I love how with Google you can type in half a question, and see what via the “suggestions” what the most common related questions are. For example, if you type in “Why are radiators”, you will see that although many people want to know why radiators are black (or white), and many want to know why radiators make noise, the #1 thing that puzzles people about radiators is: Why are they under windows?
It is indeed a good question. Maybe your radiators aren’t under your windows. But if you live in an older house, there’s a good chance they are. As a dramatic example, is the living room of my friends’ S. & J.’s previous home in Portland (used without permission, because it’s past their bedtime):
If you said, “But those radiators are just pouring heat out the windows!”, you’d probably be right. So why put them there? This is my hypothesis: central heating was new and exciting, and for the first time it was possible to design a house so that every room, and indeed every part of every room, was virtually the same temperature. I suspect people idealized a home where you could drift from cupboard to dining table to sofa to window-seat and not feel a “chill”. To achieve that, to really even out the heat, the best place to put the heat source was right in coldest place– which, before the days of weatherstripping and triple-glazing, was bound to be close to the windows.
This worked out well with the advent coal and oil heat. Until the 1970′s or so, fuel was relatively cheap and plentiful, and burning it was relatively easy. Efficiency and conservation do not seem to have been the watchwords of the day. But times have changed, and now people seem to be mystified by why their radiators are placed where they are. Some people want to fix the “mistake” of the original installer. Here’s a project someone posted for making these diverters to channel hot air away from a cold window:
You might ask, then– why not relocate the radiators away from the exterior walls altogether? Why not move them to the walls closer to the center of the house? You’d sacrifice something in evenness of heat, but gain quite a bit of efficiency. Has anyone ever thought of this?
Well, of course they have. If you’ve travelled in New England, you’ve probably seen 18th century houses in the “center chimney” style. This design was the exact opposite of the radiators-under-windows scheme. All the heat was produced in fireplaces clustered around the center of the house, which was the “warm zone”. The areas close to the windows and exterior walls were probably frigid. This is a schematic I drew to illustrate the difference in heating philosophy:
And, here are some photos of an actual 1783 New Hampshire specimen in a real estate listing (to better appreciate the layout, or to buy the house, check out the “360° Tour” on the listing page)

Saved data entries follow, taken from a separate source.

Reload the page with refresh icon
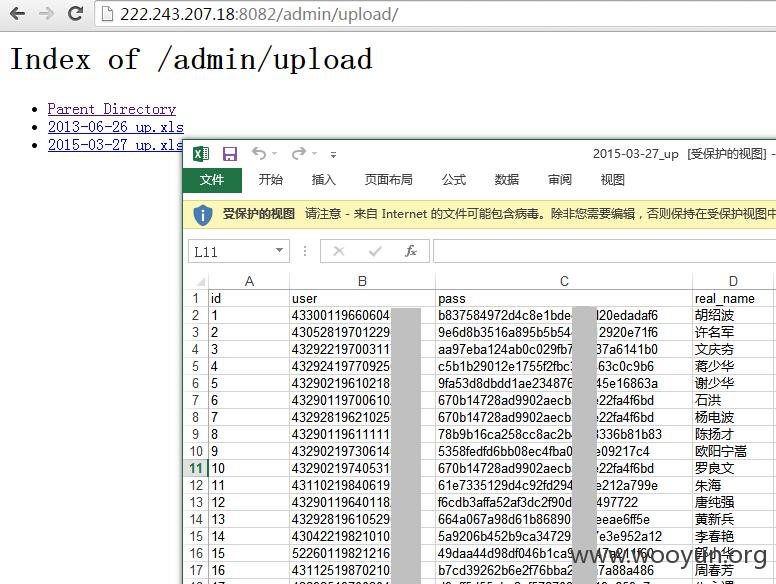This screenshot has width=776, height=584. pyautogui.click(x=75, y=13)
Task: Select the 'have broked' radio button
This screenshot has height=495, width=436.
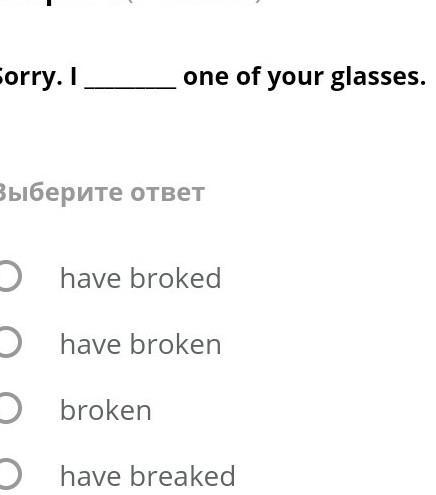Action: click(x=8, y=276)
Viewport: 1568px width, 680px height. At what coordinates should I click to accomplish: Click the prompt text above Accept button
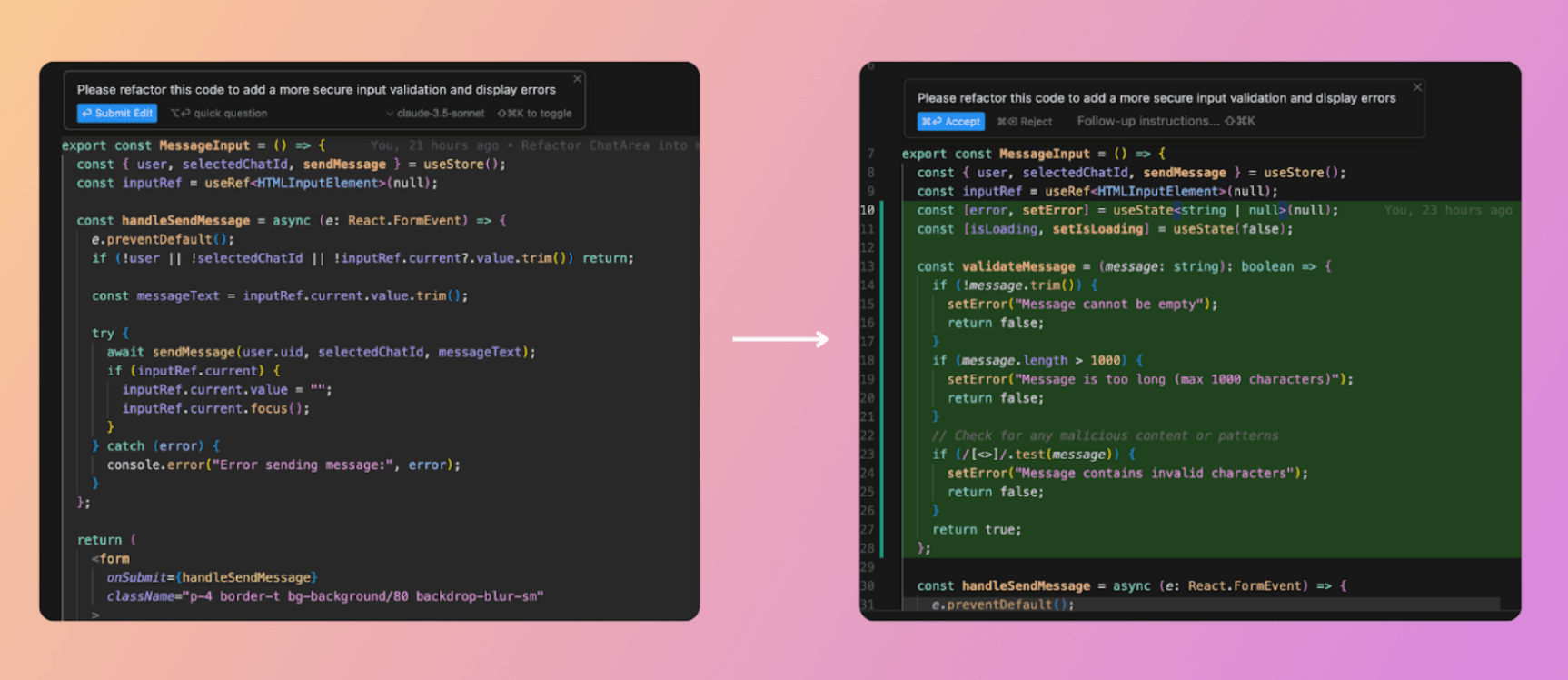coord(1156,98)
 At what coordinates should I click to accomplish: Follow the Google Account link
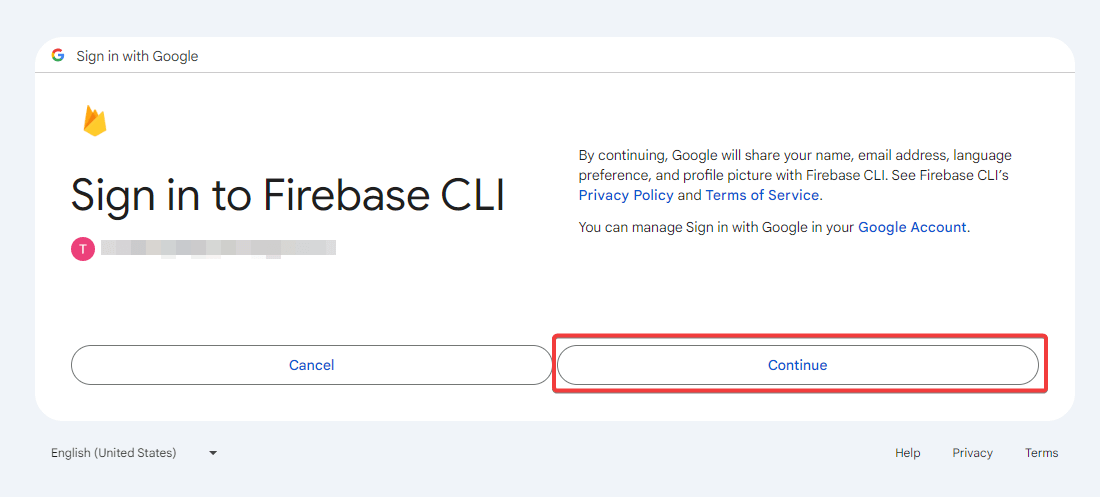point(912,227)
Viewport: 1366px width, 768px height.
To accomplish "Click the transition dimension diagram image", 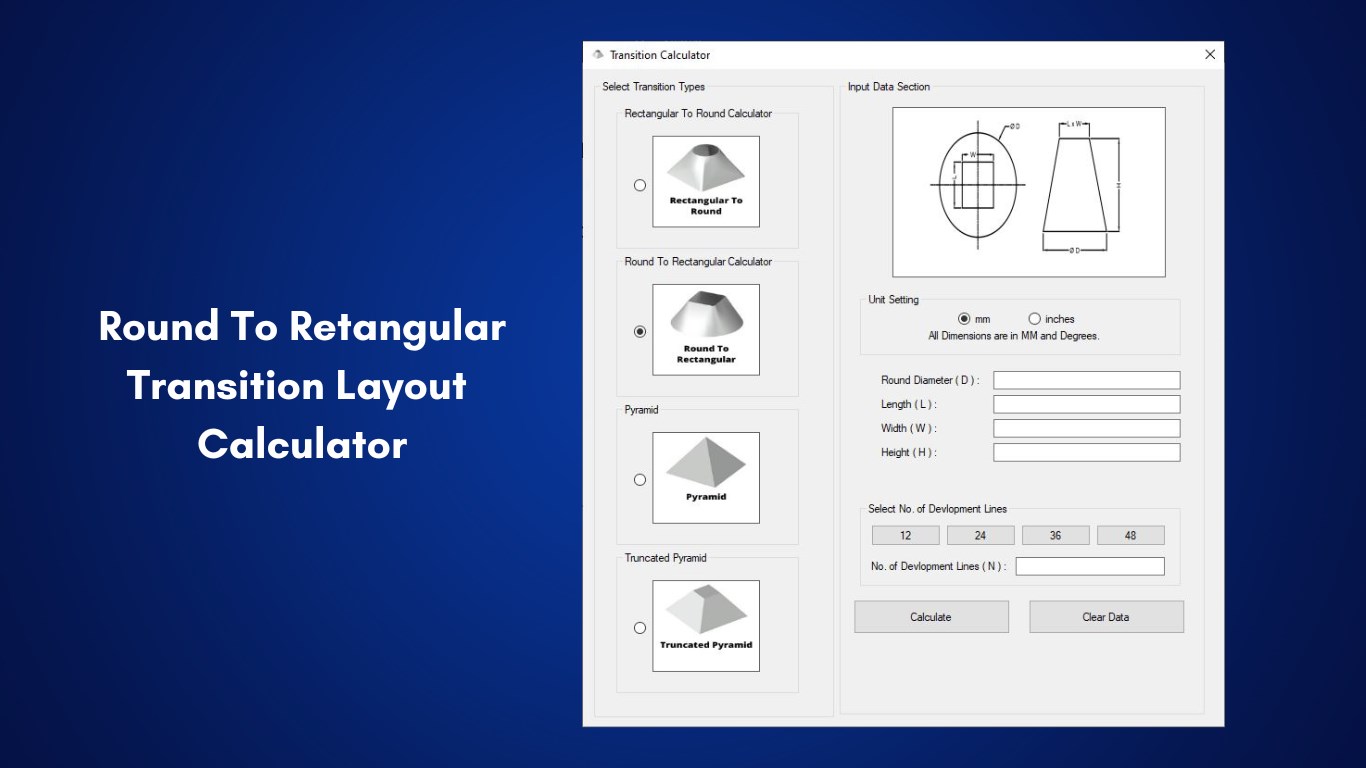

In order to service fireplaces on several (possibly as many as four) sides, and on multiple floors, the central chimney might be truly massive. Here’s a photo showing the enormous size of the chimney foundation in the cellar of such a house in Connecticut (from the website of an appreciative broker):
Bruce Irving, in his recent book New England Icons, provides a short chapter all about the center-chimney design . He writes, “As a heating plant, it was a terrific check to the long, severe New England winters. A huge mass of bricks hosting multiple fireplaces and run through with flues carrying hot gases, it acted as a giant thermal mass, holding heat and radiating it outward from the core of the house.” The main drawback, apparently, was not so much the cold at the periphery of the rooms, as the awkward floor plan and obstructed “flow” dictated by having a huge monolith in the center of your home. According to Irving, improvements in fireplace performance eventually allowed the fireplaces to migrate to the ends of the house, freeing up the middle. (Irving references Melville’s essay “I And My Chimney“, in which the writer wryly documents a war of attrition with his wife over the question of whether their house should be modernized by the removal of the center chimney. I commend it to you for historical, if not literary, merit.)
So it seems that the move away from truly central central heating (to what I would call peripheral central heating) began as improved technology allowed for increased concessions to fashion and comfort. It is easy to see how house-end fireplaces could transition into under-window radiators. But now, as efficiency again becomes of interest, things might edge backwards.